=== Given records ===

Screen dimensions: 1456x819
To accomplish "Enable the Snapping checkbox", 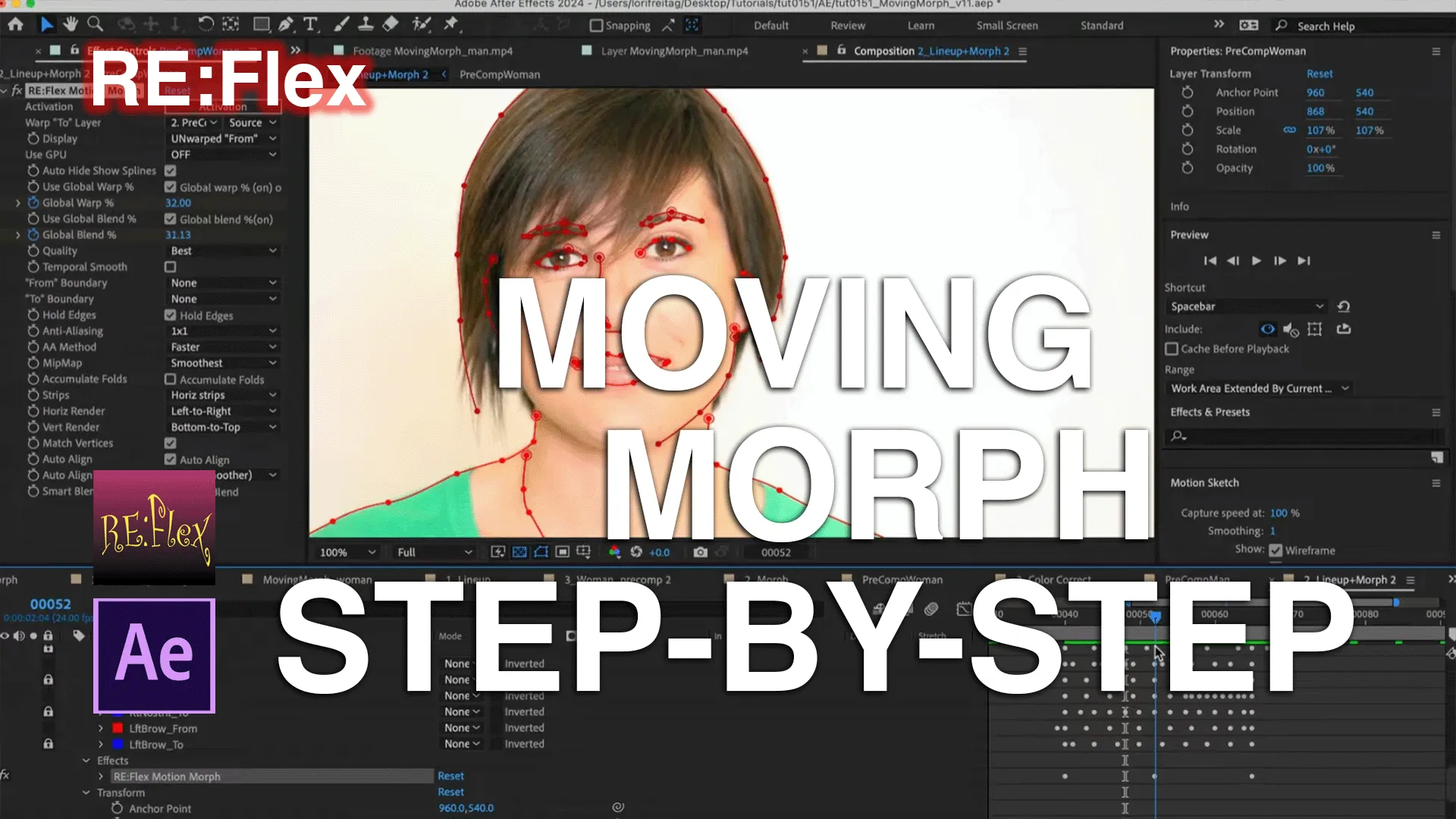I will tap(597, 25).
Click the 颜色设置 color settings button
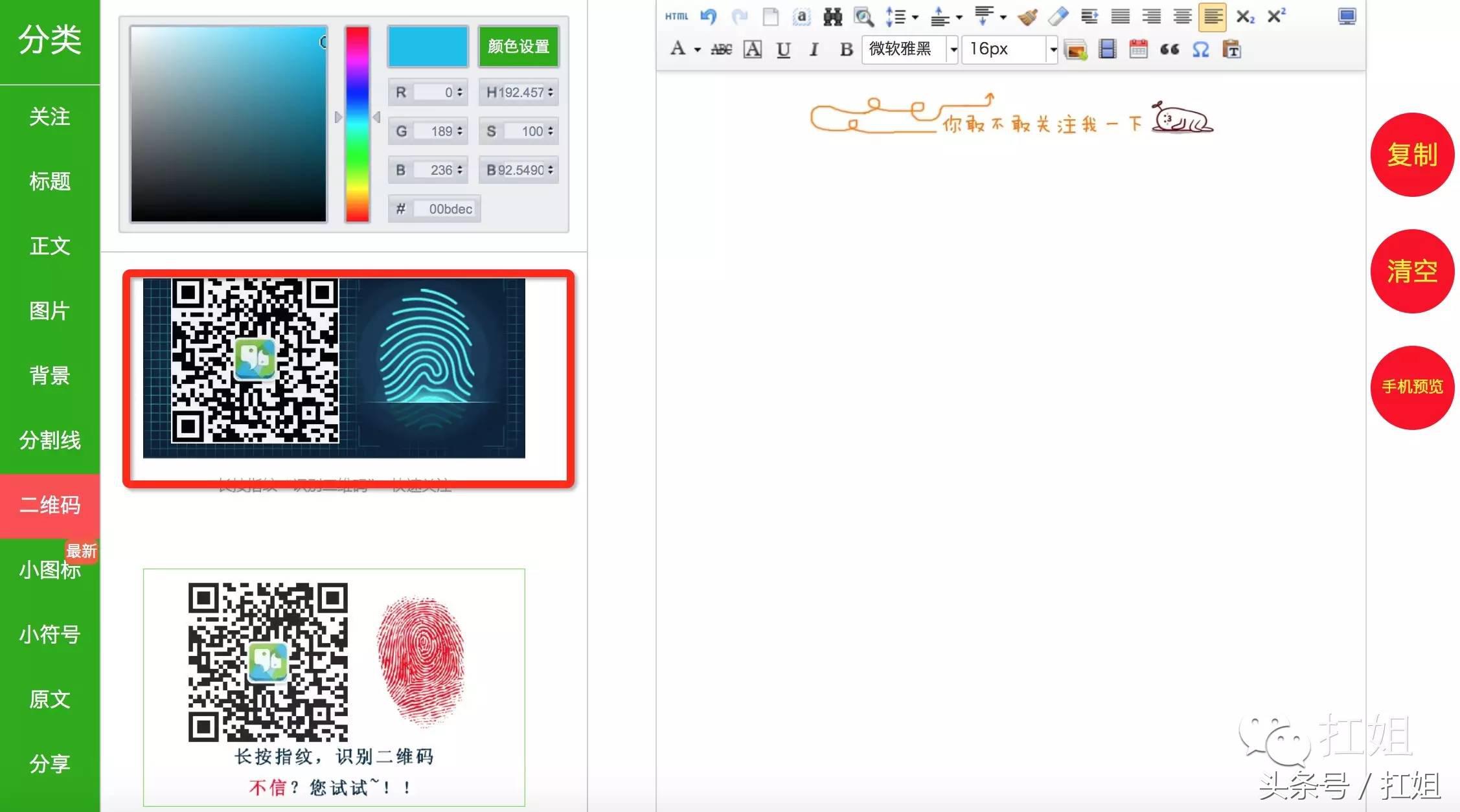 [x=518, y=46]
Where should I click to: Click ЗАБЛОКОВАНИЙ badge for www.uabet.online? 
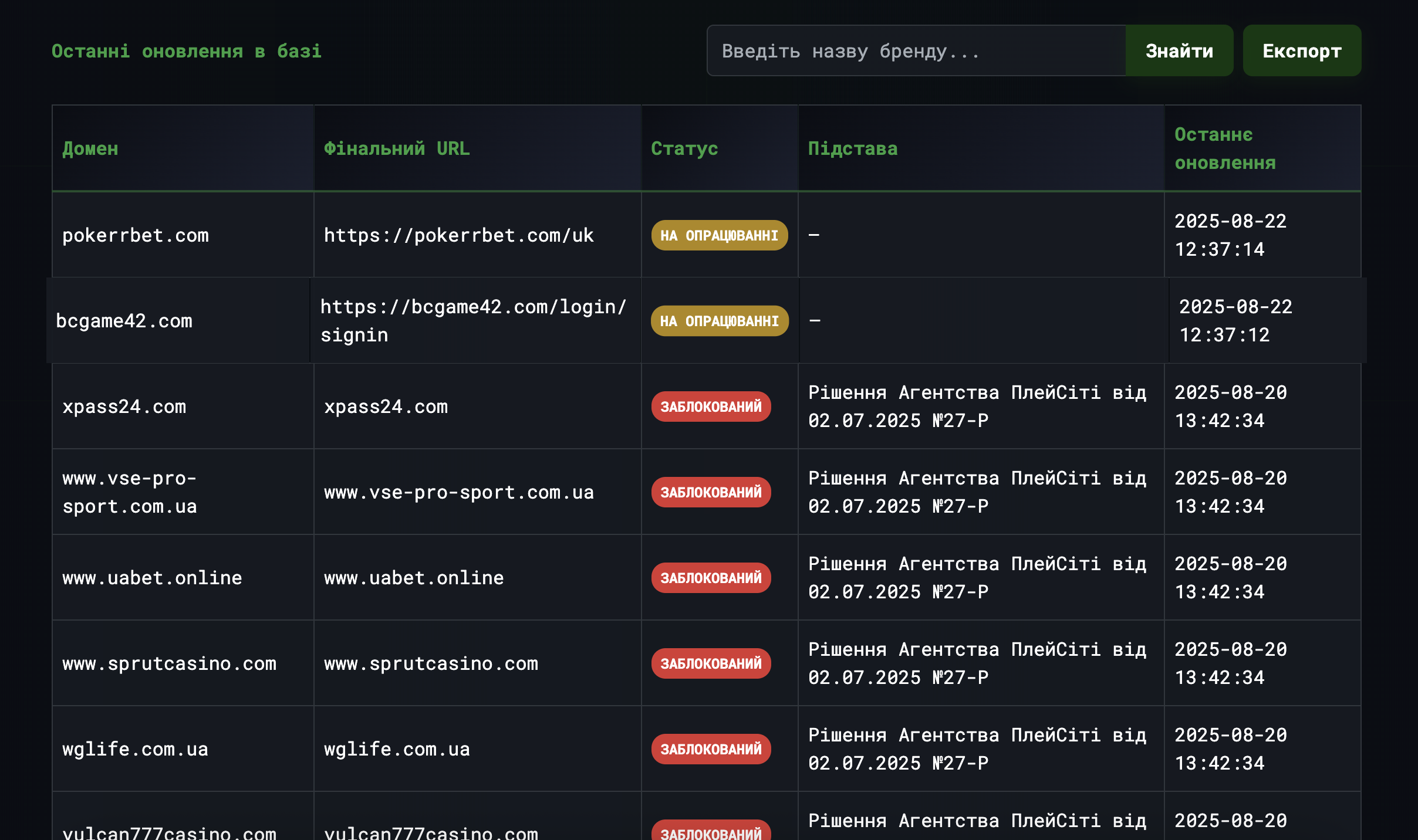click(711, 578)
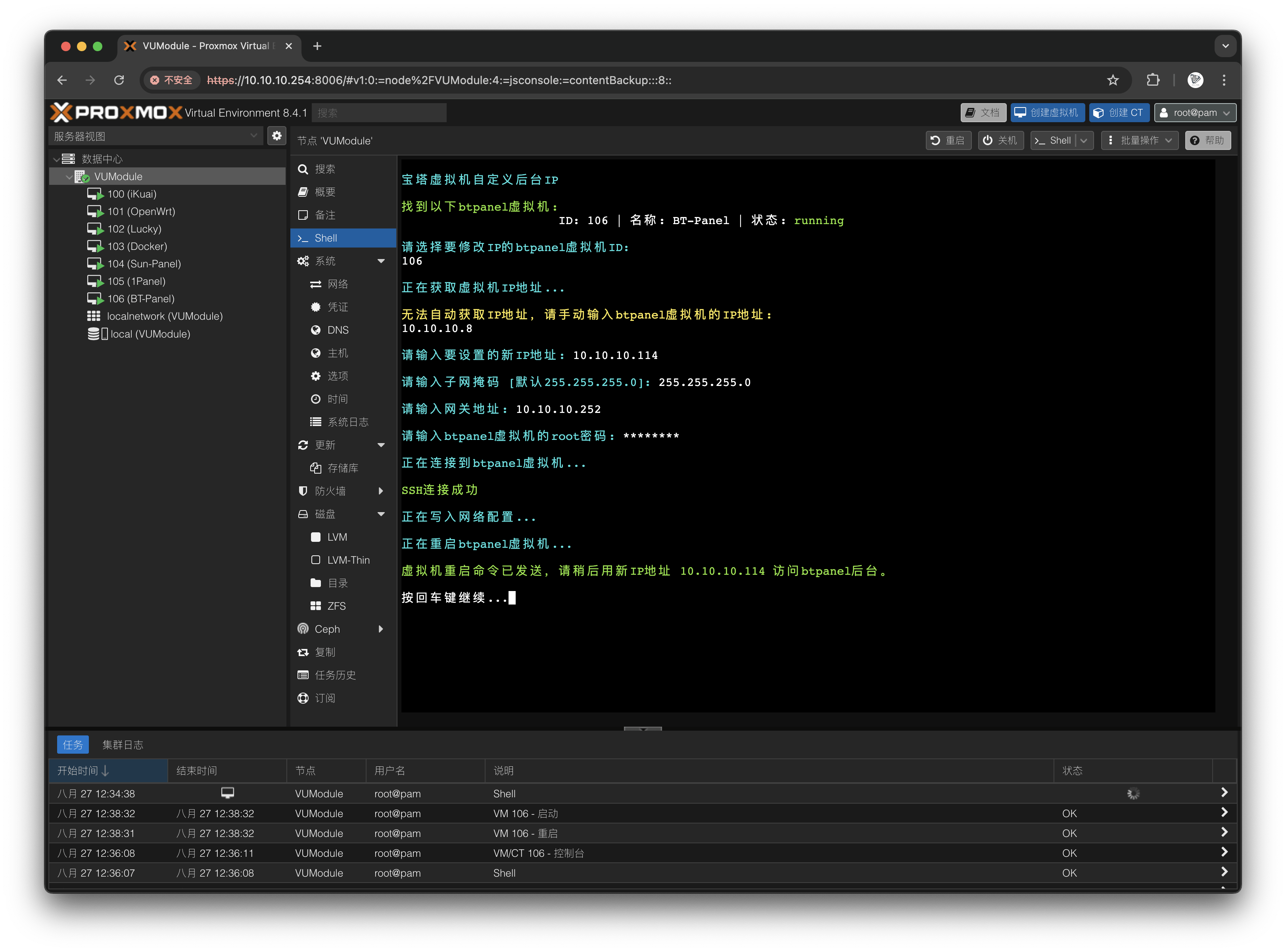1286x952 pixels.
Task: Bookmark page with the star icon
Action: pyautogui.click(x=1113, y=80)
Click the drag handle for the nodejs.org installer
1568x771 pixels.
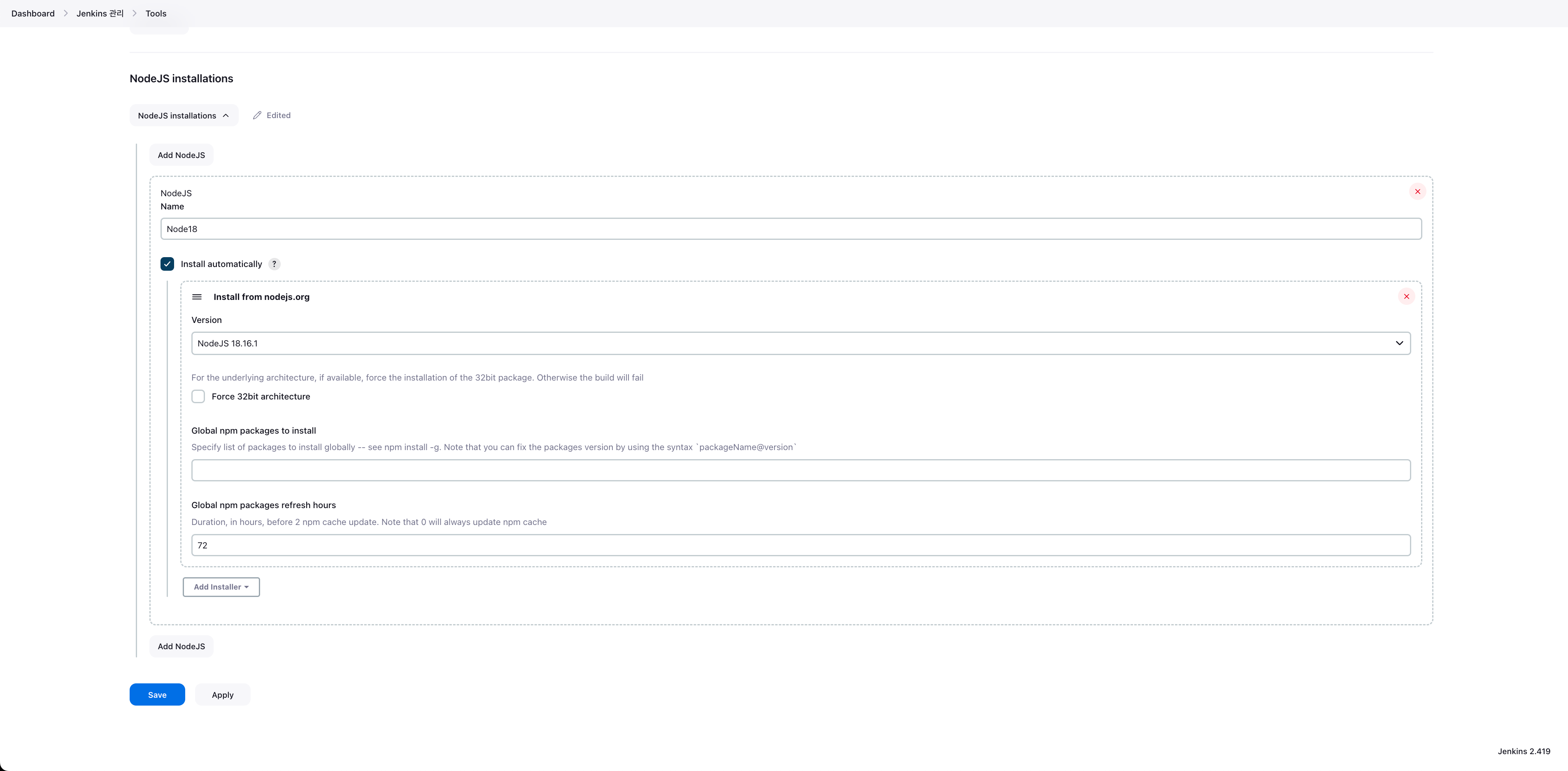[x=197, y=297]
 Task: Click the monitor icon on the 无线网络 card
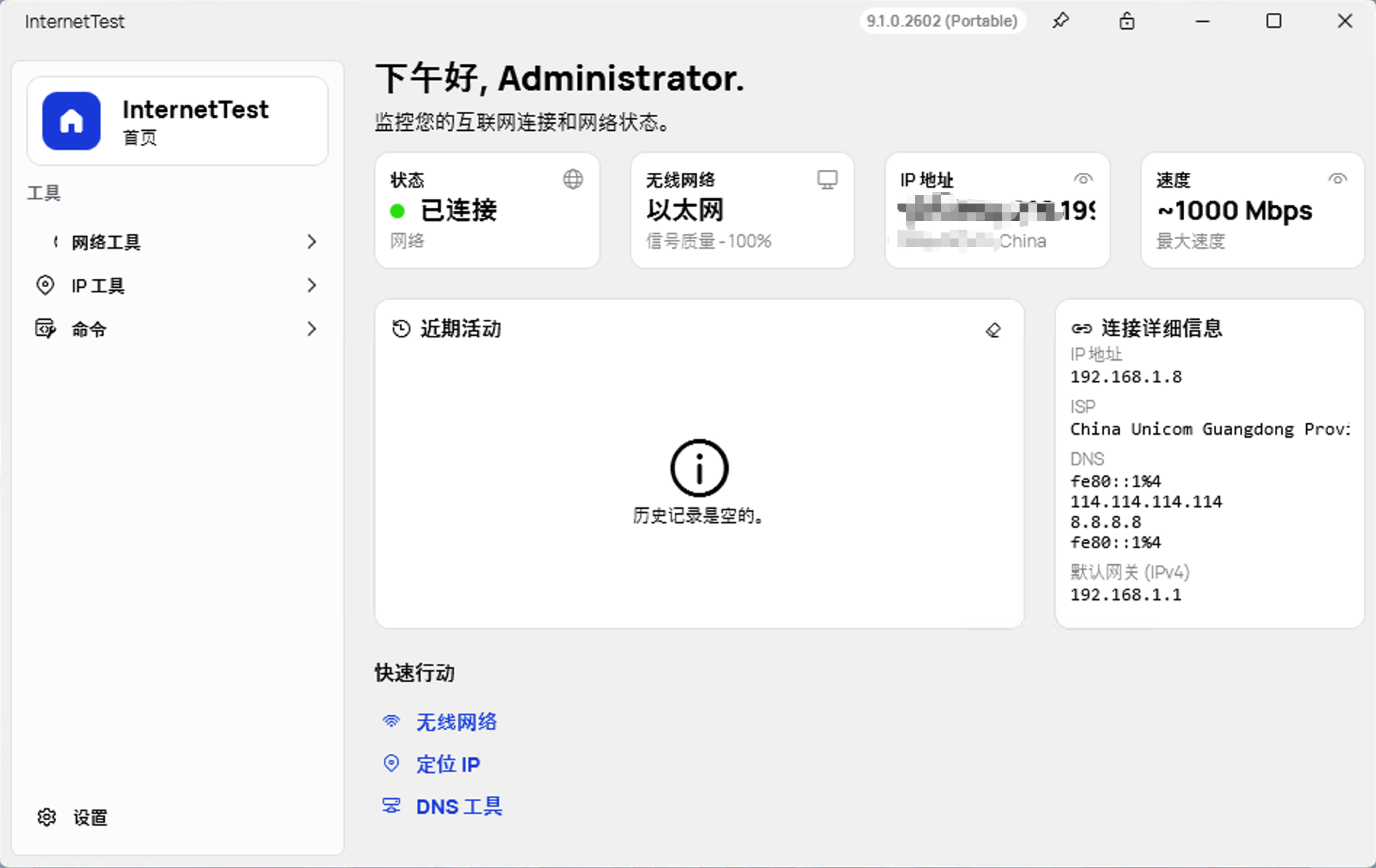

===

▸ **Work to be completed**: The answer must consist of the line containing "1568x771 pixels." and every line after it through the end of the records, retyped exactly, with all pictures left out.

▸ **Result**:
1568x771 pixels.
[x=197, y=297]
 Task: Click the monitor icon on the 无线网络 card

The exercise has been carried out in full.